In addition, the inflated TMBs are likely relevant for other ethnic groups including Asians, Pacific Islanders, and other under-represented groups.

Mutations are a surrogate for neoantigens. Not all mutations are expressed, presented by MHC proteins, and recognized by the adaptive immune system for elimination. Furthermore, frameshifts⁸ or chromosomal rearrangements⁹ may result in more potent neoantigens than single nucleotide substitutions.
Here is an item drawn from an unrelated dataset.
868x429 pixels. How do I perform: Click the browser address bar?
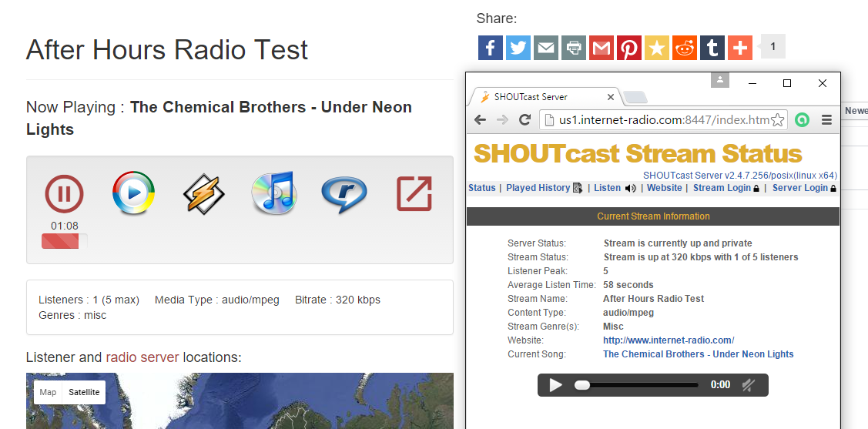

TMB is an appropriate step toward the application of immunotherapy; however, additional work that helps us to understand the quality of mutations rather than the quantity may refine this approach¹⁰. Just as mutations are a surrogate for neoantigens, self-reported race is a poor surrogate for geographical ancestry and individual polymorphisms. Even though race is a social construct that fails to encompass all the complexities of one’s identity and social determinants of health, we felt race was important to investigate in the context of TMB given the use of population DBs for variant filtering.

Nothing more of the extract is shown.